**Exercise**
Beginning with the line below that contains "Гороскоп (57, 100)" and ending with the line that contains "Политика конфиденциальности и cookies", copy every line exactly. Copy nothing else.

**Data provided**

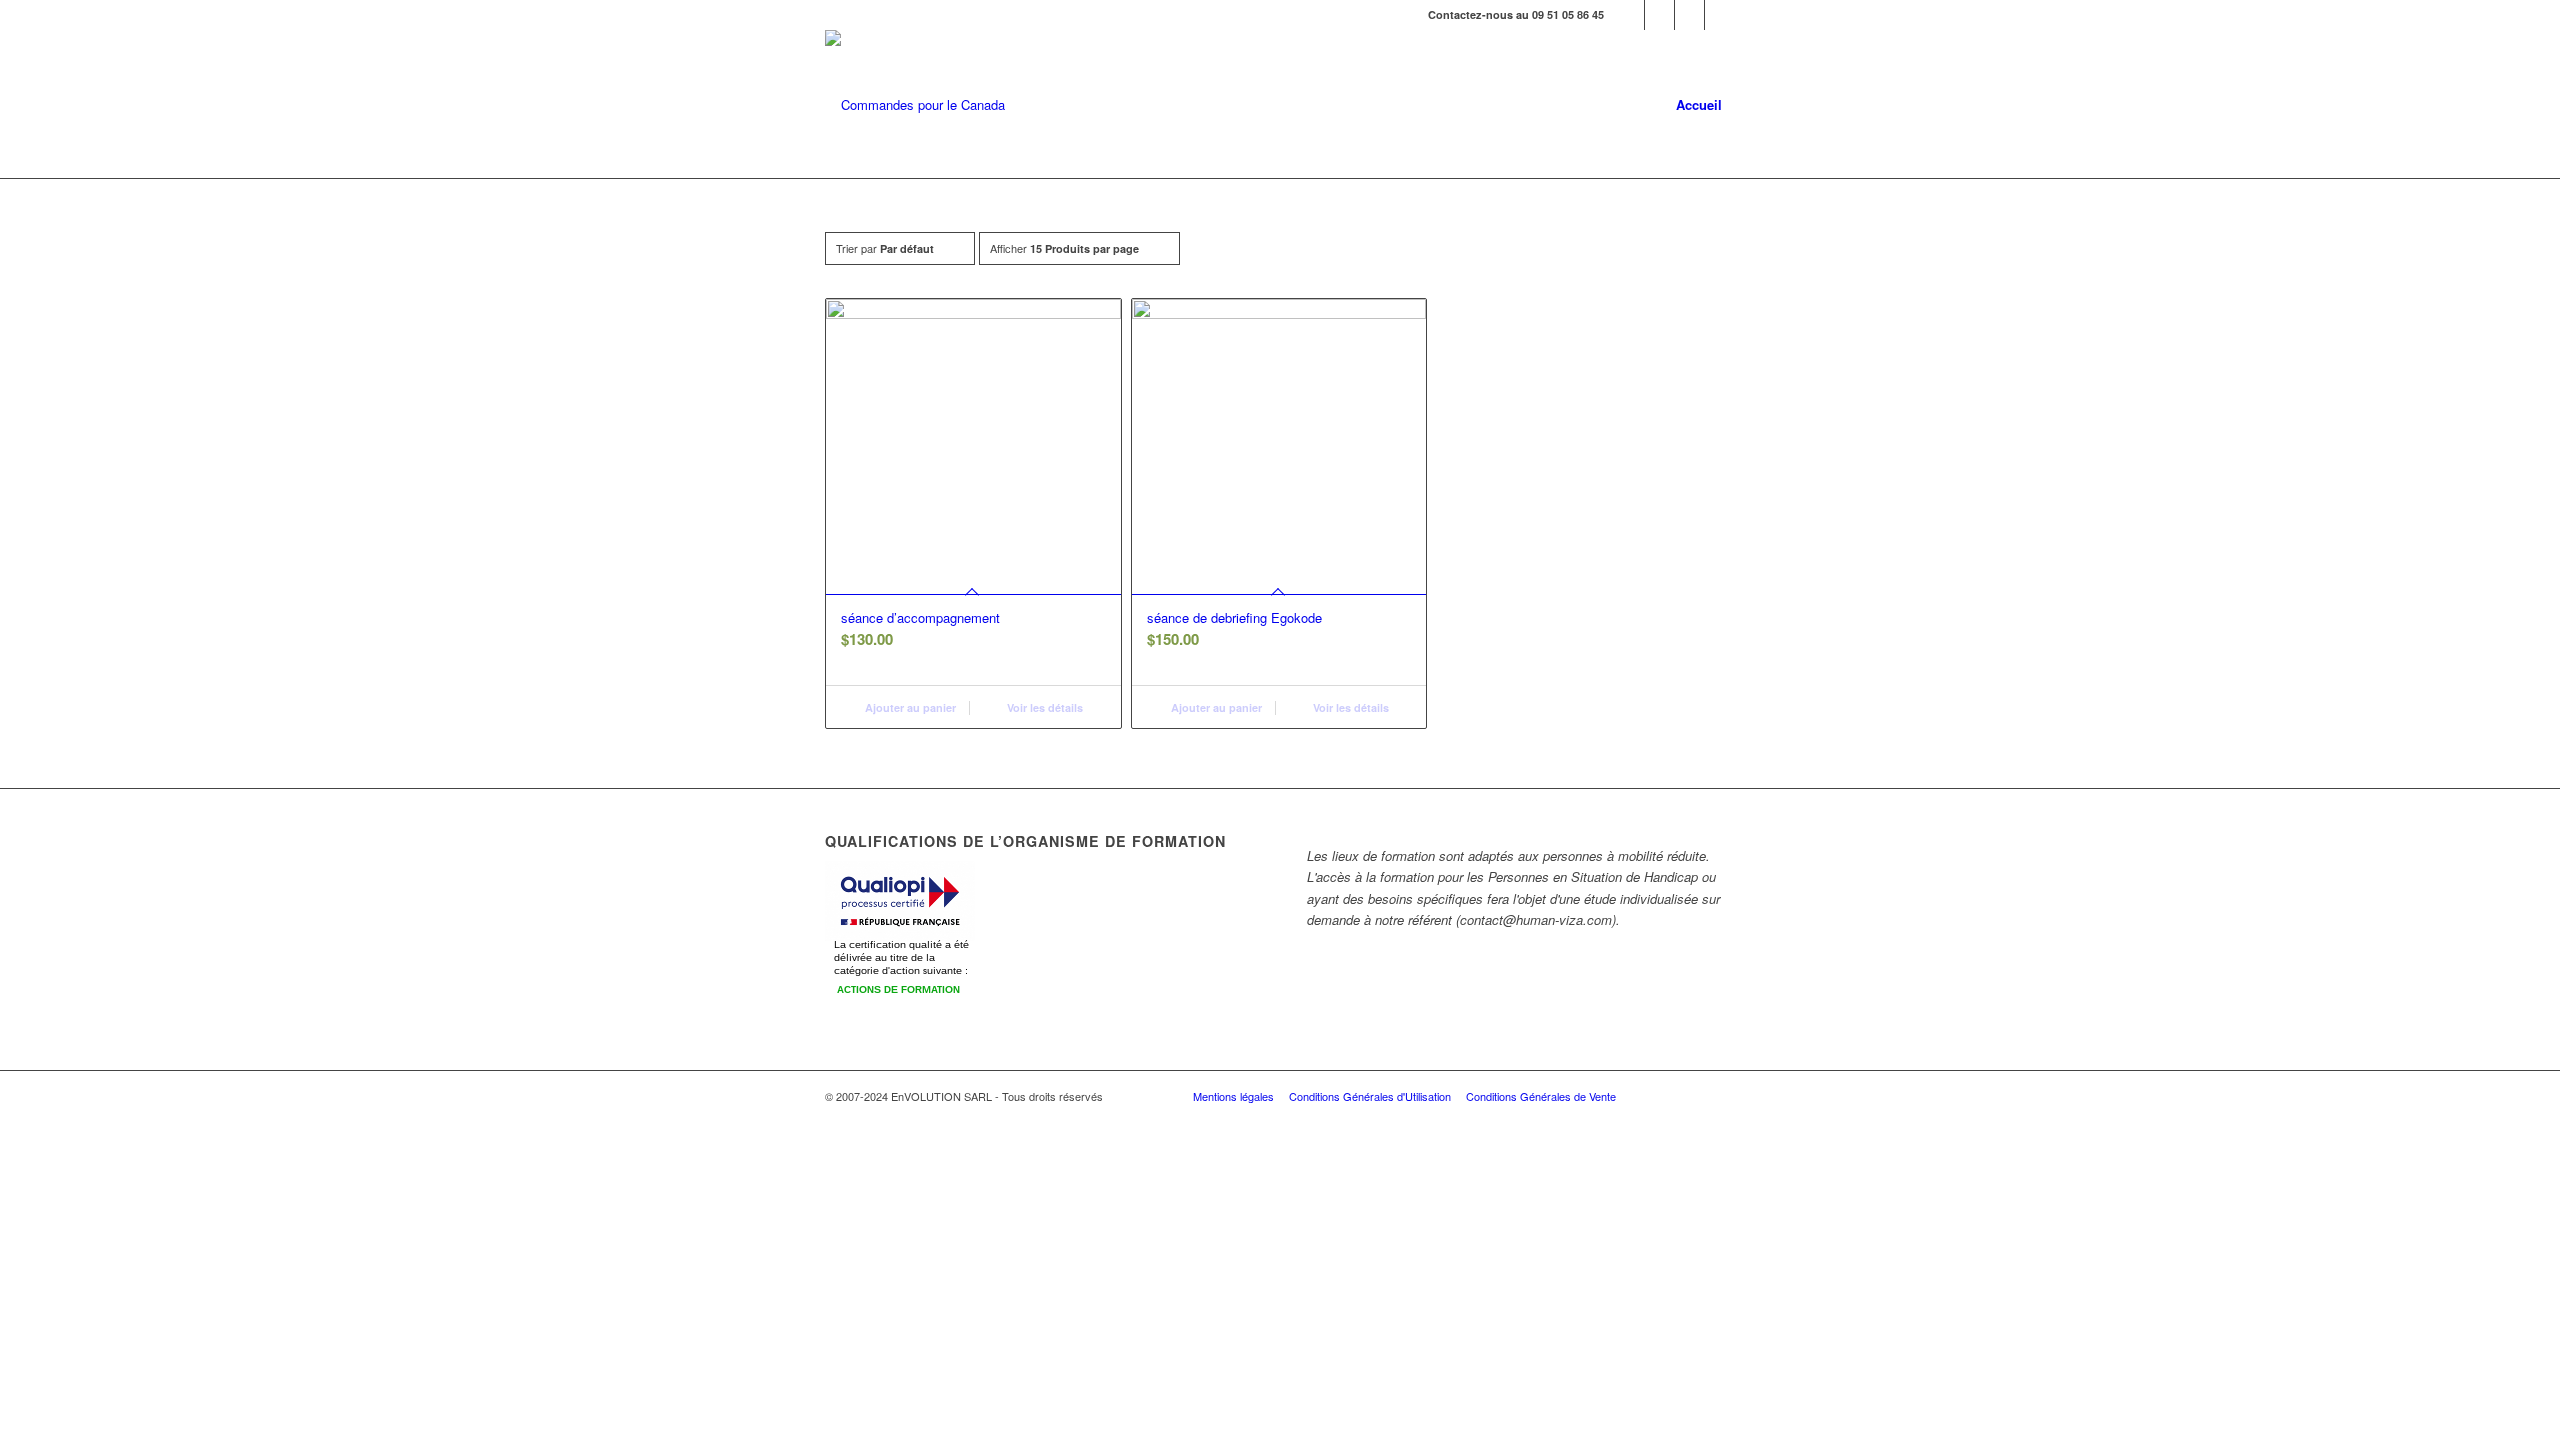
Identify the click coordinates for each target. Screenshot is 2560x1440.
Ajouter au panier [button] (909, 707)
...
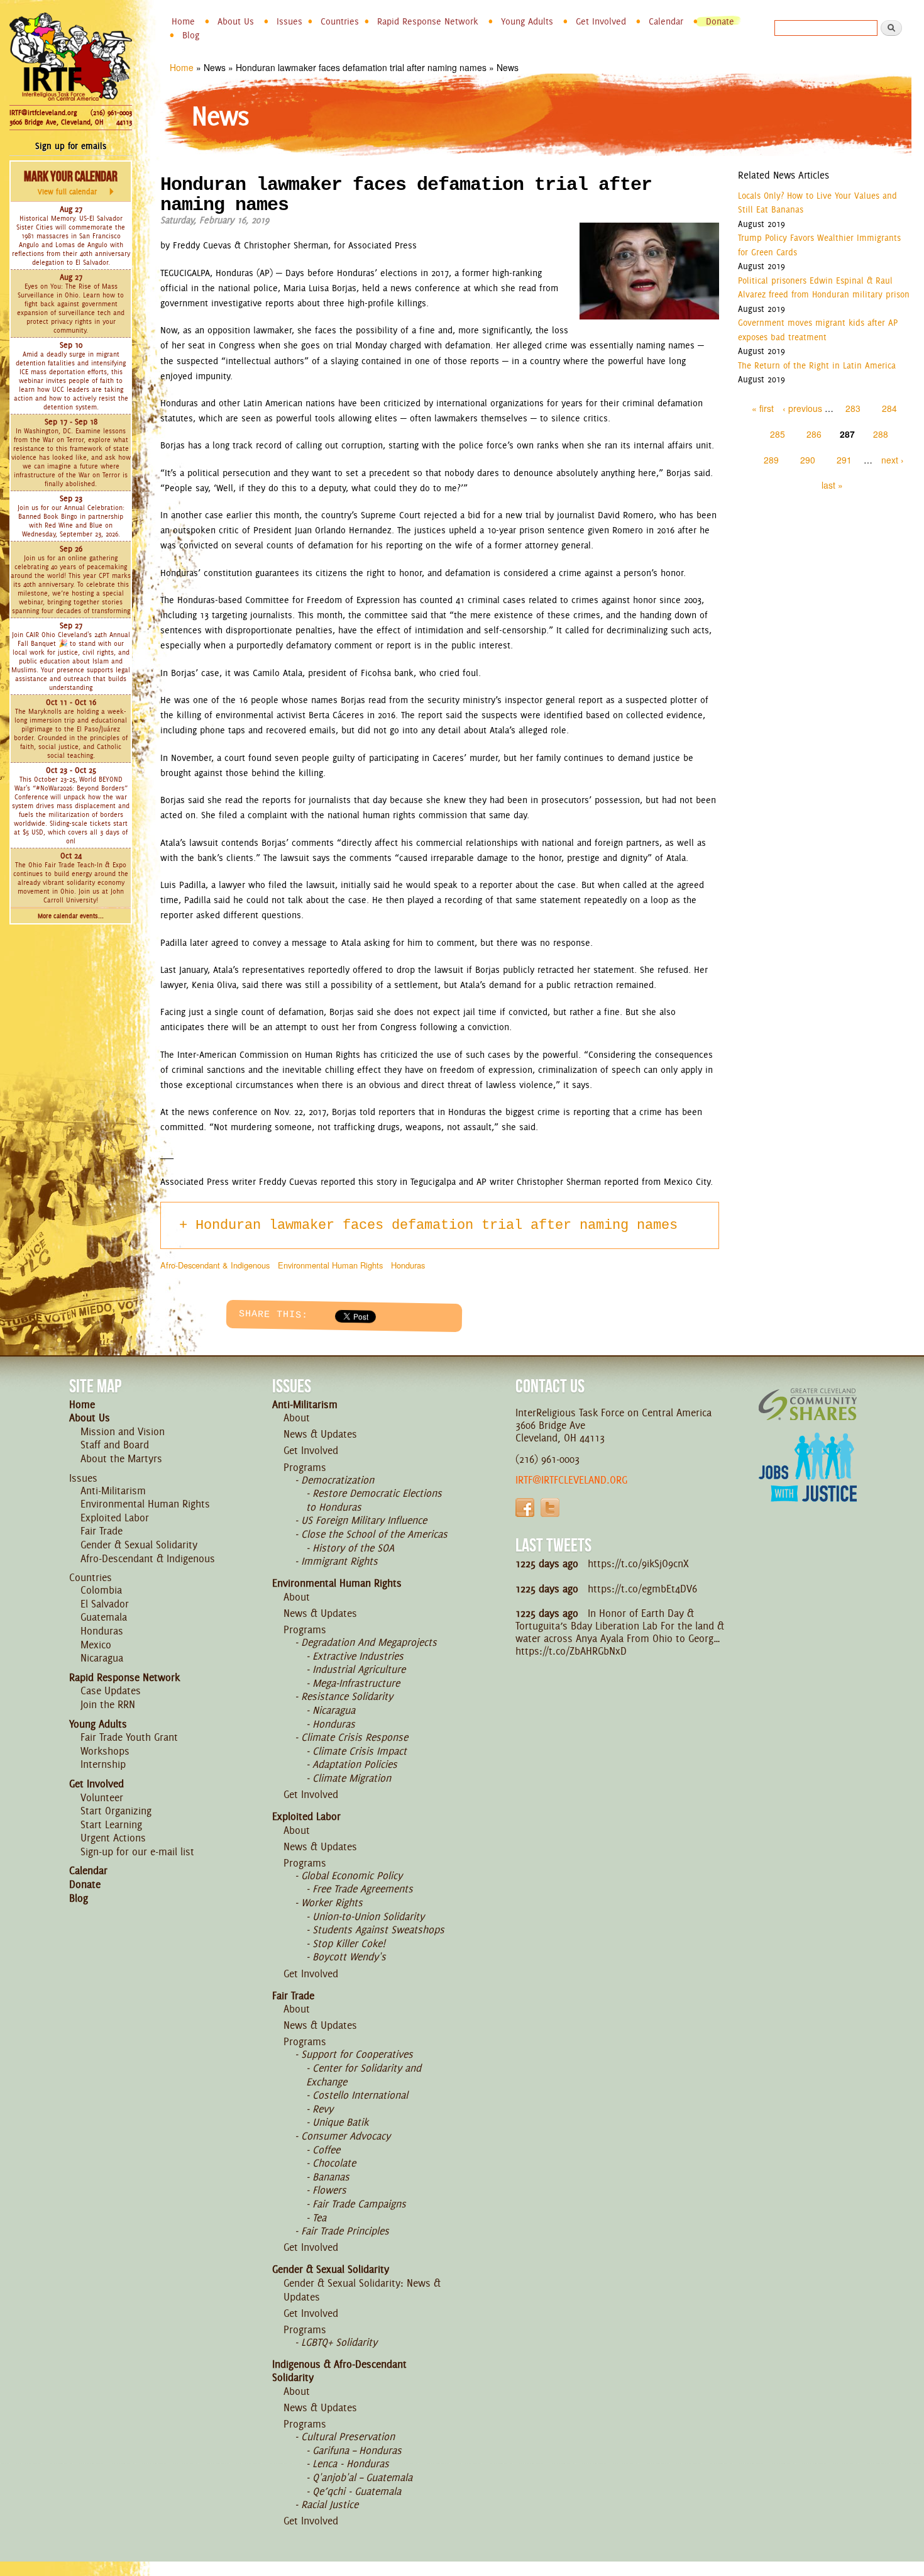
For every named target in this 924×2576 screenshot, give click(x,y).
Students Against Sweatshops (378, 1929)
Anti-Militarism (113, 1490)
==
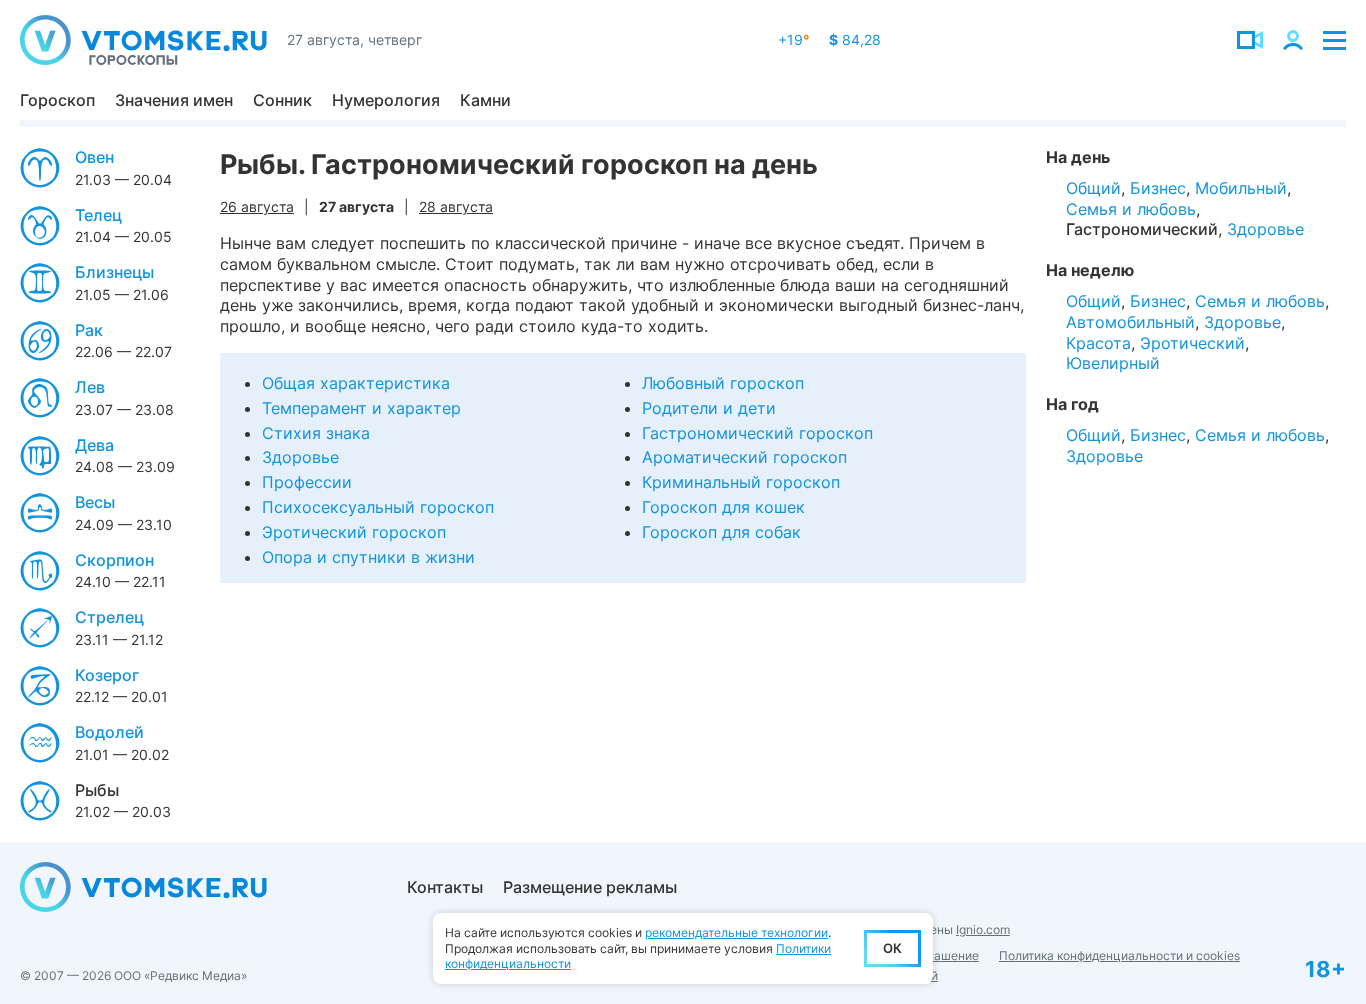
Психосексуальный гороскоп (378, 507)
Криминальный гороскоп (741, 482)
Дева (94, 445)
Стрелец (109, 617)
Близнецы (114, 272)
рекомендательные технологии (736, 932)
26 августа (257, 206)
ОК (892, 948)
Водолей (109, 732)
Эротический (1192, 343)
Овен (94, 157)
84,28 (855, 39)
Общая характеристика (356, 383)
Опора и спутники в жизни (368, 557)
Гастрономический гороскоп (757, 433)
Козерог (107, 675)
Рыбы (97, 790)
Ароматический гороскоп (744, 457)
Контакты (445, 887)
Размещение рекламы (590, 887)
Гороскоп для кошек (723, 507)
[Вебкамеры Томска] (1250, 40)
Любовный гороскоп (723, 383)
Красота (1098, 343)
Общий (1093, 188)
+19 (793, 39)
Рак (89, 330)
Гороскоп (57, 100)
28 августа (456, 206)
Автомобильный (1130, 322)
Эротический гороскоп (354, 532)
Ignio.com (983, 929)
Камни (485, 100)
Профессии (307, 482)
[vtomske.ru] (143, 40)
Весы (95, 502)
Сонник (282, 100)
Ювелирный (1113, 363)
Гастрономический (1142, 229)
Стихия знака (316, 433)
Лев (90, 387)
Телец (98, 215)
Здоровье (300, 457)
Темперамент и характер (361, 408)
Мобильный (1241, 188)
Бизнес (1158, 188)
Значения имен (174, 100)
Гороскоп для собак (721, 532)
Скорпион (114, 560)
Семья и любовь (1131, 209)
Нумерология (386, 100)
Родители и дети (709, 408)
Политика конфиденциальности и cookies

**Solved exercise**
Гороскоп (57, 100)
28 августа (456, 206)
Автомобильный (1130, 322)
Эротический гороскоп (354, 532)
Ignio.com (983, 929)
Камни (485, 100)
Профессии (307, 482)
[vtomske.ru] (143, 40)
Весы (95, 502)
Сонник (282, 100)
Ювелирный (1113, 363)
Гастрономический (1142, 229)
Стихия знака (316, 433)
Лев (90, 387)
Телец (98, 215)
Здоровье (300, 457)
Темперамент и характер (361, 408)
Мобильный (1241, 188)
Бизнес (1158, 188)
Значения имен (174, 100)
Гороскоп для собак (721, 532)
Скорпион (114, 560)
Семья и любовь (1131, 209)
Нумерология (386, 100)
Родители и дети (709, 408)
Политика конфиденциальности и cookies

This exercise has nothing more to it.